You can also incorporate tools you're already using outside of Facebook into your Facebook profile. For example, if you use FriendFeed, install the FriendFeed application. You can also cross-post your Tweets (Twitter updates) onto Facebook with the Twitter application.

To get into the groove of participating in conversation in the blogosphere, follow the 4-to-1 rule: Comment on four posts for every post that you write, recommends blogger Adam Metz, who offers social media strategies on his blog MetzMash. You can also build your industry expertise by answering questions on LinkedIn Answers.

While LinkedIn doesn't live and breathe on a daily basis like the rest of the suggested tools, it is a 100-percent business-oriented application. It is best used as a résumé substitute. Instead of forwarding a Microsoft Word document, forward your public LinkedIn profile.

To beef up your LinkedIn résumé, include at least one to three recommendations for each position in your profile. To get those much needed references, write recommendations of past managers and people you supervised, says McClure. If they're still good contacts, chances are they'll write a reciprocal recommendation for you.

Who Should You Network With?

Good networking isn't about seeing how many friends you can boast on your Facebook profile. It's about connecting to the right people and getting them to know about your products and services. Here are a few tips on how to find the top people in your industry.
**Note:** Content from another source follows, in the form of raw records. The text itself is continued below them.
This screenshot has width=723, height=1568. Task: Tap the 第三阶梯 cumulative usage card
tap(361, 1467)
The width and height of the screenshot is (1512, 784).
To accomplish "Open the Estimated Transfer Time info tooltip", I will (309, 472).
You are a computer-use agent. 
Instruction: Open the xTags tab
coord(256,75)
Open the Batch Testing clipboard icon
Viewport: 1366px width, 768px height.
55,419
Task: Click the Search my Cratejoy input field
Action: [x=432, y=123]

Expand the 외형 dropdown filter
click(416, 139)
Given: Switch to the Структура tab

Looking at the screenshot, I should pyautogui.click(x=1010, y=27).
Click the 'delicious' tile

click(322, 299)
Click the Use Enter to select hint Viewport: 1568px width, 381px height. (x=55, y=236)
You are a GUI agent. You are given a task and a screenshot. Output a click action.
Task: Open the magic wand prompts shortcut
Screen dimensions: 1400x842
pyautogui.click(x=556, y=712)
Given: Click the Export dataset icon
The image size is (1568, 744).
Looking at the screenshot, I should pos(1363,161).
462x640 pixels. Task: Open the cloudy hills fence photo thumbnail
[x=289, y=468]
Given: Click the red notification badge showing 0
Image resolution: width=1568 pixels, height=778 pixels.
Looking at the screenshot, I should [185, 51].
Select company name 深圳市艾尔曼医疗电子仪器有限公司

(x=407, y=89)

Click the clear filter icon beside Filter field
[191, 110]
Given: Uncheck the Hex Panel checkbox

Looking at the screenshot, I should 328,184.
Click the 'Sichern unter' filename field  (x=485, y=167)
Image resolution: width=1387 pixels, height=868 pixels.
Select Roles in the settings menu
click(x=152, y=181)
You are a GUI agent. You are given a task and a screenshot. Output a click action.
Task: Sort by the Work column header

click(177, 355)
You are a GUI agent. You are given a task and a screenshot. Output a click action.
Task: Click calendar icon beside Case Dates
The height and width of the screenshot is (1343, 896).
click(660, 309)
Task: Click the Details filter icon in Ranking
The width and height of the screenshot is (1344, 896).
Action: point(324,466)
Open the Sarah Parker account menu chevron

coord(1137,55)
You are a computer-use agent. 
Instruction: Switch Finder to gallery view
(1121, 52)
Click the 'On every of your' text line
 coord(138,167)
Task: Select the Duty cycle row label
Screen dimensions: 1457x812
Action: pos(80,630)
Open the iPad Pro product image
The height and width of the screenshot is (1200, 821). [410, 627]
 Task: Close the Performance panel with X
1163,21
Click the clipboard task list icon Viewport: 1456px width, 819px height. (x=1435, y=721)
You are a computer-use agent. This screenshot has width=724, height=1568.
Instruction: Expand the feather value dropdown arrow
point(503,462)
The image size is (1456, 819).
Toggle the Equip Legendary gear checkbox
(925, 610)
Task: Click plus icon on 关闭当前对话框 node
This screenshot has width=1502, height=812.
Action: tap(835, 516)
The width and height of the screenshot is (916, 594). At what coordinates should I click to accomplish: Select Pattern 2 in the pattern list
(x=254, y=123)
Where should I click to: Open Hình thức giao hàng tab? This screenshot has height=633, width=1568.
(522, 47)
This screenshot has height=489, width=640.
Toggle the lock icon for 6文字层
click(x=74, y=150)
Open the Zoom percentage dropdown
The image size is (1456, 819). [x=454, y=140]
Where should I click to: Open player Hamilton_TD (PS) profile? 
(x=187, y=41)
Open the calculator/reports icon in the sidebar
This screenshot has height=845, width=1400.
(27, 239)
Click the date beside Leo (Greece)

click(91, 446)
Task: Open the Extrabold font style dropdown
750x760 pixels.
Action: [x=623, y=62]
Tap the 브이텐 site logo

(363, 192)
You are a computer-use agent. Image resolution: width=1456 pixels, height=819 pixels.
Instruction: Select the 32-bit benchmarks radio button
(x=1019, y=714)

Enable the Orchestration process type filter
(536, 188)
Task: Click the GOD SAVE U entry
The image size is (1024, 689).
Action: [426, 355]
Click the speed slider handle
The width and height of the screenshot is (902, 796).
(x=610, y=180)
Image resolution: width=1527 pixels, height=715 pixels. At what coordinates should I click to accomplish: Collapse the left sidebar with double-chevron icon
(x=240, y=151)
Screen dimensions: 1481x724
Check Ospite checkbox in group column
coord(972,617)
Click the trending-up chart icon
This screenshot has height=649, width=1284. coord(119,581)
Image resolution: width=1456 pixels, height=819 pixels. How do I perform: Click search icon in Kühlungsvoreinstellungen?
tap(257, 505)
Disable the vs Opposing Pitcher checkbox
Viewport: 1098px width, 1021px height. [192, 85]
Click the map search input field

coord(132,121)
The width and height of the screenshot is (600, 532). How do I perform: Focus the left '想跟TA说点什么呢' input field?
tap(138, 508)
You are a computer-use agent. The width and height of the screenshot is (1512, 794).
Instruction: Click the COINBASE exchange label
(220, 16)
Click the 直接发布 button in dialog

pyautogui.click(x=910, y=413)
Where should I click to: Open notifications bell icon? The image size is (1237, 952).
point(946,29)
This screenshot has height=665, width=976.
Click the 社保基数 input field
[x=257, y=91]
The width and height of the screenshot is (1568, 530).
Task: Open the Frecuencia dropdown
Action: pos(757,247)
Follow the hot lists, such as those put out by Crain's, Forbes, Fortune, and other business publications. These magazines always have lists of the top and up-and-coming executives. Scan the lists and see who's relevant in your industry, and then follow the content these executives create through Technorati searches, blogs, and Twitter. If you're very interested in having them recognize you, comment heavily on their posts and Tweets, and provide valuable information. Over time they'll recognize you as a contributor, and you'll be on their radar. When you're ready to approach them for something you really want, they'll be more receptive to your plea.

Sites such as Squidoo and About provide forums for people to showcase themselves as experts in almost any subject across all industries. You can create your own area of expertise on these sites, but it's best to begin by following the sites' self-professed experts. Talk to them directly. Find out who they're connected to and where they get their information. People love to share their daily media appetite.

You should also reach out to people who comment on your blog and follow you on Twitter. Those people are hot leads. Respond directly to them and ask them to tell a little about themselves and how they ended up commenting on your blog or following you on Twitter. If you sign up for a service like MyBlogLog, you can find other members who are reading your blog, even if they don't leave a comment. You can reach out to them as well.

Reach Out

The last rule of business social networking: Don't hesitate to introduce yourself to someone. Use LinkedIn to search your network for contacts at specific companies you're trying to reach. If you don't have an "in" but are dying to meet someone you've discovered, you should go ahead and reach out. While compliments always help, don't just send a fan letter; give them an engagement point to begin discussion. Tell them who you are, how you discovered them, and why you're interested in opening up a dialogue.

Over time, as you and your contacts scan one another's profiles, blogs, and Web sites--often in real time--dynamic opportunities are bound to arise. To realize online social networking's benefits, you'll have to find your own balance of scanning and broadcasting information. It's a comfort level that will likely change as your needs change over time.